Here is an eminently surprising fact about floating point:
Single-precision (float
) arithmetic is not necessarily faster than double precision.
How can this be? Floating-point arithmetic is hard, so doing it with twice the precision is at least twice as hard and must take longer, right?
Well, no. Yes, it's more work to compute with higher precision, but as long as the work is being done by dedicated hardware (by some kind of floating point unit, or FPU), everything is probably happening in parallel. Double precision may be twice as hard, and there may therefore be twice as many transistors devoted to it, but it doesn't take any longer.

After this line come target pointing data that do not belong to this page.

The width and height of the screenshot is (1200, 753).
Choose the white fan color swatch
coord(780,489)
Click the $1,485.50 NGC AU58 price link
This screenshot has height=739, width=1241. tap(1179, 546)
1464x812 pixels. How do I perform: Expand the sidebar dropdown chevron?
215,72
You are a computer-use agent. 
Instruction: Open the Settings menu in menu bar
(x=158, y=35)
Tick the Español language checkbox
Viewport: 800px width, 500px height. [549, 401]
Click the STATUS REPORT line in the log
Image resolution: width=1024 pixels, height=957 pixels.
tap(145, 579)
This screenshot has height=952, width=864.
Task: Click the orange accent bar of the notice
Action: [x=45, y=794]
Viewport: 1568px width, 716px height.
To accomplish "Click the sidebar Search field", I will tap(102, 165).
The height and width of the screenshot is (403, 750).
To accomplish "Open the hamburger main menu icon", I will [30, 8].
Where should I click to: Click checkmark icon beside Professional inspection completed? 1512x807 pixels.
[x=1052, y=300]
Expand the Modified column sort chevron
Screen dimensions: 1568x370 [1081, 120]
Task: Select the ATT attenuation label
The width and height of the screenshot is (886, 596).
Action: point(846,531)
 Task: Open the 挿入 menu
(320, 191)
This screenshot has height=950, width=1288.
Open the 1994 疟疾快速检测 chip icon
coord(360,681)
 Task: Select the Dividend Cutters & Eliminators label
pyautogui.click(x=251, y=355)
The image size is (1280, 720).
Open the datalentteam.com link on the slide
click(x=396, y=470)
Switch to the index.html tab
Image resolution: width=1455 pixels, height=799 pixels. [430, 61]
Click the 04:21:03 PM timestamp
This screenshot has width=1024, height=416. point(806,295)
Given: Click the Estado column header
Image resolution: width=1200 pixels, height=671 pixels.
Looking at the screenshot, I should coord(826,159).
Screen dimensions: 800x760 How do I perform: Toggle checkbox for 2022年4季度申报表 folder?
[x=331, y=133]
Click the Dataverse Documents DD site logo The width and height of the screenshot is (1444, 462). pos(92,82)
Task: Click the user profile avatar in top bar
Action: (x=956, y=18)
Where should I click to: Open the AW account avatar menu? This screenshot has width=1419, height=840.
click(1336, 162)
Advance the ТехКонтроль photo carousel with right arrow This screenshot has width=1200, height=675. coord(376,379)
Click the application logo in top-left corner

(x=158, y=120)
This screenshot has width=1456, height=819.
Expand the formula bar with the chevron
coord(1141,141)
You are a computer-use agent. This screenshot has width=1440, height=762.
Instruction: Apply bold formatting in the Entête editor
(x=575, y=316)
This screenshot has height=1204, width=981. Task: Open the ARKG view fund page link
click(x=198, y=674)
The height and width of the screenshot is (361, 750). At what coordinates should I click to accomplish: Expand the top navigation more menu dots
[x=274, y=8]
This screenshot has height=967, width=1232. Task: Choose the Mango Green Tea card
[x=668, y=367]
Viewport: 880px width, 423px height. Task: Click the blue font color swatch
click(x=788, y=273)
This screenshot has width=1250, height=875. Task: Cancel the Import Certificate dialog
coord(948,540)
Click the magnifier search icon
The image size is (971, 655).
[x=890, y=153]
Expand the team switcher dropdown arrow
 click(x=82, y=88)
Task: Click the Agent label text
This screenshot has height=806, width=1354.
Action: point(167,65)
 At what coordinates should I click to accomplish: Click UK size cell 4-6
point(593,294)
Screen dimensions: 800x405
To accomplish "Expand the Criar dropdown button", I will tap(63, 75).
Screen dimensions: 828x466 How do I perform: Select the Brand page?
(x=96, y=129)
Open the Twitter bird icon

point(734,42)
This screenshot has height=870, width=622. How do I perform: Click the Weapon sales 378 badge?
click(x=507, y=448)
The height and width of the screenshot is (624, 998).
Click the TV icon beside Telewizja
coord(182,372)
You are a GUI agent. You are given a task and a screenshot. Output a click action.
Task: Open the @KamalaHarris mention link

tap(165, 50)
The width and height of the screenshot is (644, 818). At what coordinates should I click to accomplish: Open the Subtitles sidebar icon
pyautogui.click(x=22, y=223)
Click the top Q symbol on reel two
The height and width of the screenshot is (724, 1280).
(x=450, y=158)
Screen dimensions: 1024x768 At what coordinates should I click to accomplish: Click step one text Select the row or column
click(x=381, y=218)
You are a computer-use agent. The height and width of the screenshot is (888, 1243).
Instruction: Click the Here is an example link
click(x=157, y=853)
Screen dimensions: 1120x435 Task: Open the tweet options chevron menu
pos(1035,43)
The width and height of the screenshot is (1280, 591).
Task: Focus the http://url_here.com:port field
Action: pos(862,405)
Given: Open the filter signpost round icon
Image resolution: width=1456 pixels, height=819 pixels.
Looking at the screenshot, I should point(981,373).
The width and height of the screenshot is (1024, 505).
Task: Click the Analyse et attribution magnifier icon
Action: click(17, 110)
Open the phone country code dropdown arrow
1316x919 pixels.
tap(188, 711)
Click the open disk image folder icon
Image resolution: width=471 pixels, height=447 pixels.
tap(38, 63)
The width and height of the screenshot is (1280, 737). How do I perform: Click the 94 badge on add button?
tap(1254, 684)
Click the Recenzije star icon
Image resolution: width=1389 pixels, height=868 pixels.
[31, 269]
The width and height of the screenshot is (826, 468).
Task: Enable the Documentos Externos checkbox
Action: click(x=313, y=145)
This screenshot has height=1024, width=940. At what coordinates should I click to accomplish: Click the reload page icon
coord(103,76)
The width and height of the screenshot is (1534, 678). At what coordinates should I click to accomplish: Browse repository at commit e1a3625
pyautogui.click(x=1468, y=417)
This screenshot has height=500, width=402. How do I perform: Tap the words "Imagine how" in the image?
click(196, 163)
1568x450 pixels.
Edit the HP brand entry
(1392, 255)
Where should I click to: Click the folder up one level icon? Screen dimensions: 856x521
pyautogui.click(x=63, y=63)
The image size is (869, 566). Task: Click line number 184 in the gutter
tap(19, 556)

In fact, if you're on a system with an FPU that supports both single- and double-precision floating point, a good rule is: always use double
. The reason for this rule is that type float
is often inadequately accurate. So if you always use double
, you'll quite often avoid numerical inaccuracies (that would kill you, if you used float
), but it won't be any slower.
Now, everything I've said so far assumes that your FPU does support the types you care about, in hardware. If there's a floating-point type that's not supported in hardware, if it has to be emulated in software, it's obviously going to be slower, often much slower. There are at least three areas where this effect manifests:
- If you're using a microcontroller, with no FPU at all, it's common for all floating point to be implemented in software, and to be painfully slow. (I think it's also common for the double precision to be even slower, meaning that
float
may be advantageous there.)
- If you're using a nonstandard or less-than-standard type, that for that reason is implemented in software, it's obviously going to be slower. In particular: FPU's I'm familiar don't support a half-precision (16-bit) floating point type, so yes, it wouldn't be surprising if it was significantly slower than regular
float
or double
.
- Some GPU's have good support for single or half precision, but poor or no support for double.